WHAT TO WORK ON
Starting at the line that contains "Task: Create a", transcribe each line exactly through the end of the data below, and skip any pictures.

SUPPLIED MATERIAL
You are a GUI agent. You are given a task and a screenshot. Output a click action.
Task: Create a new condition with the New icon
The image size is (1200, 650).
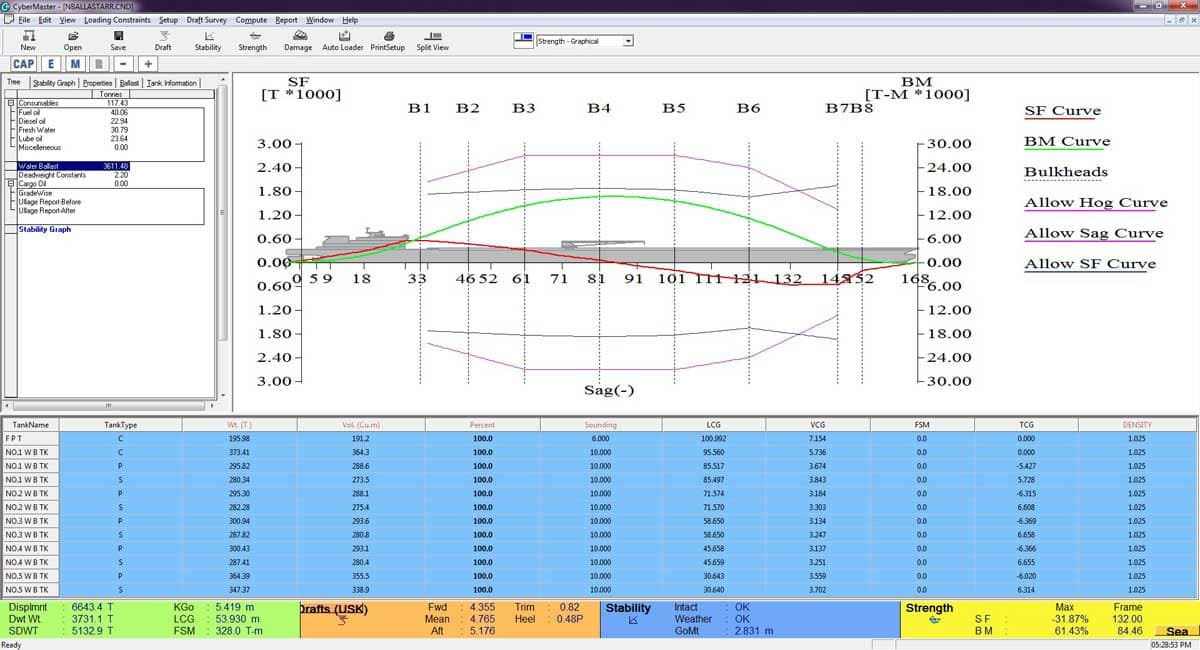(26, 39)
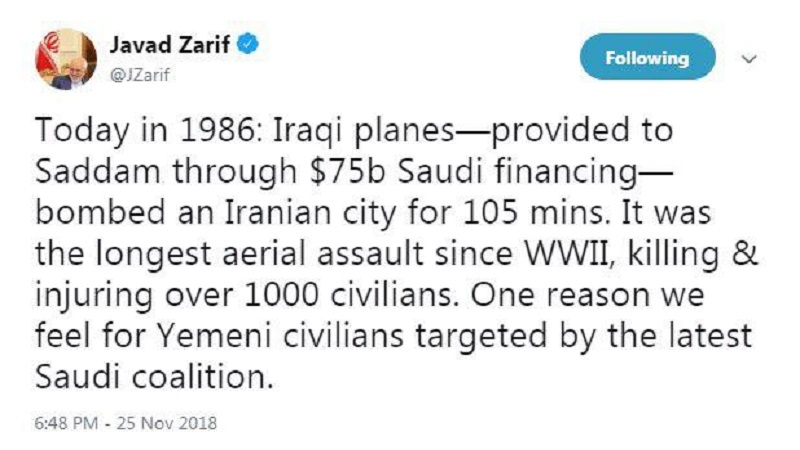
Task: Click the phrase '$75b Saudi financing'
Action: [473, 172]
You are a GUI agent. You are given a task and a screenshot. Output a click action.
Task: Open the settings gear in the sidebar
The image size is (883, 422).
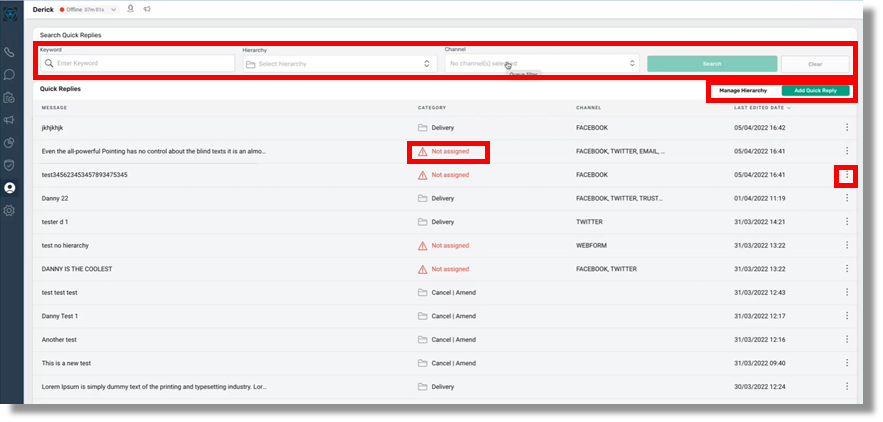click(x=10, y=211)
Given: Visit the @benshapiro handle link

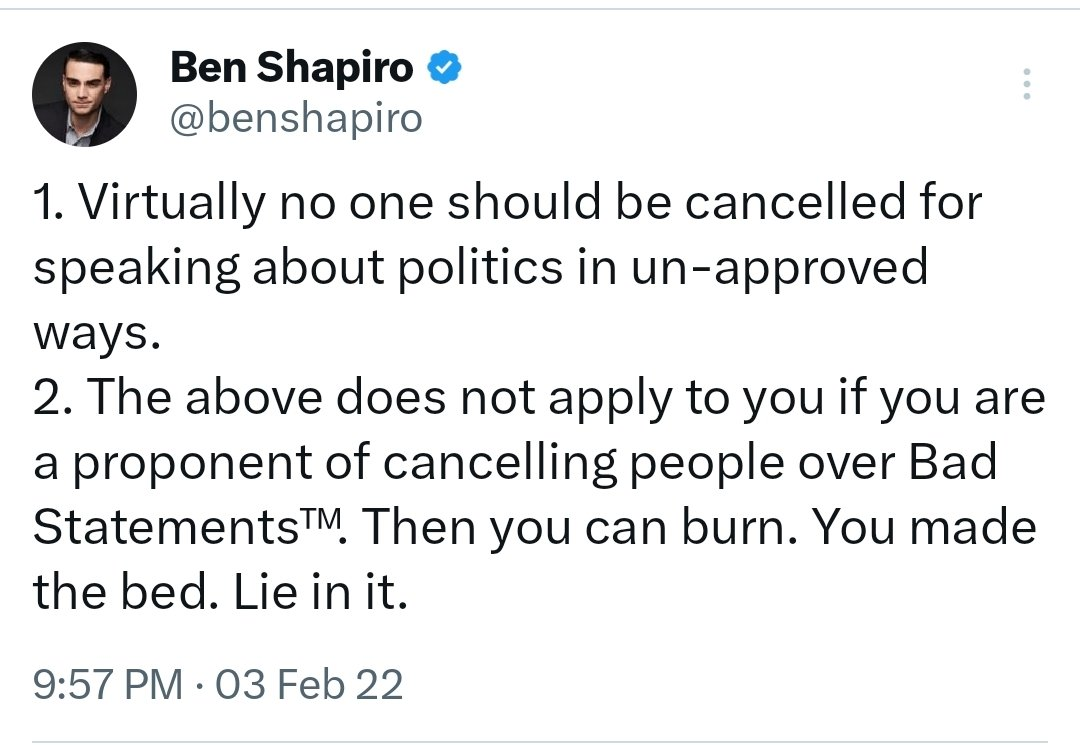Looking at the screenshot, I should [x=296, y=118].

WRITTEN REPLY
Task: Create a new condition with the New icon
The image size is (1200, 650).
(26, 39)
Task: Click the phrase '$75b Saudi financing'
Action: [473, 172]
You are a GUI agent. You are given a task and a screenshot. Output a click action.
Task: Open the settings gear in the sidebar
The image size is (883, 422).
click(x=10, y=211)
Given: Visit the @benshapiro handle link

Looking at the screenshot, I should [x=296, y=118].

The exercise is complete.